THE WHEELCHAIR: {yelling} SOMEBODY EMAILA ME!!! {The camera zooms in on The Wheelchair.} Erg...

THE WORM: {offscreen} Nobeedy emeels oo! Geet eet een your heed!

{The camera zooms out a little to show The Worm with his head sticking out of a hole.}

THE WHEELCHAIR: That hole was definitely not there a few seconds ago! How did it get there?

THE WORM: Thas -

THE WHEELCHAIR: Stop using that stupid speech impediment! I can hardly understand what you're saying!

THE WORM: You finally realized it, The Wheelchair.

THE WHEELCHAIR: Huh?
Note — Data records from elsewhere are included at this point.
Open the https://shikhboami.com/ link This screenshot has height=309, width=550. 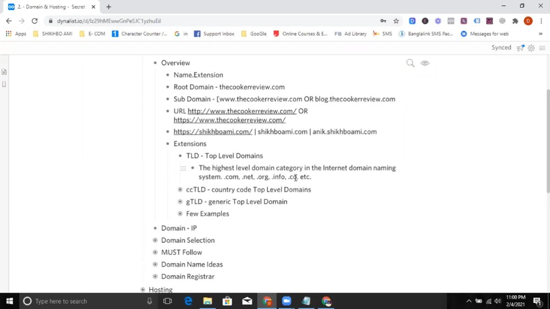coord(213,132)
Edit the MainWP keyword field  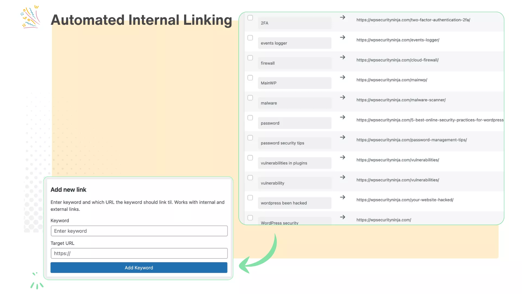(294, 83)
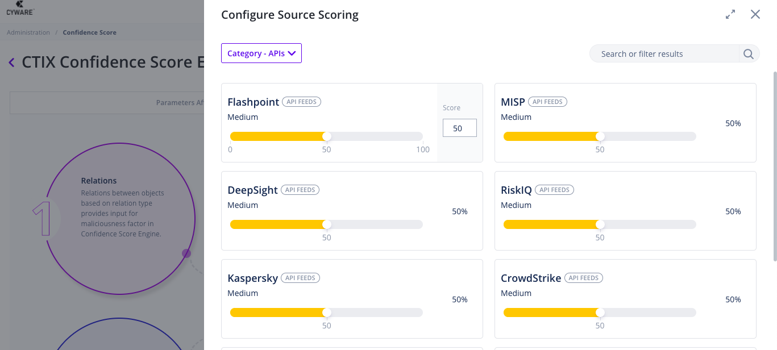
Task: Click the CrowdStrike slider handle
Action: (x=600, y=313)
What're you talking about?

THE WORM: You finally realized the moral of this half-mail.

THE WHEELCHAIR: Moral?

THE WORM: Yes, moral. And the moral is 'Be Careful What You Wish For', because you wished that I had my speech impediment, but now you realized that you can't understand what I'm saying when I use it.

THE WHEELCHAIR: I'm gonna eat you!

{The Paper comes down}

Easter Eggs

  • Click on The Wheelchair at the end to see this:

THE WHEELCHAIR: Please emaila me!

  • Click on him again to see this:

THE WHEELCHAIR: You click on me twice but you don't emaila me? Come on!

  • Click on The Wheelchair a third time to see this:

THE WHEELCHAIR: Okay, I'm outta here. {rolls offscreen}

THE WORM: Hey wait! You have to make it so if you click a fourth time, you eat me!

Fun Facts

  • At the time this not quite so email was made, there hadn't been any emails in The Wheelchair's inbox for two months, and before that, another two months...or so.
  • The Wheelchair threatening to eat The Worm is like The Wheelchair threatening to eat George.
  • Having a moral is common in short stories and fables.
    • "Be Careful What You Wish For" is a common moral.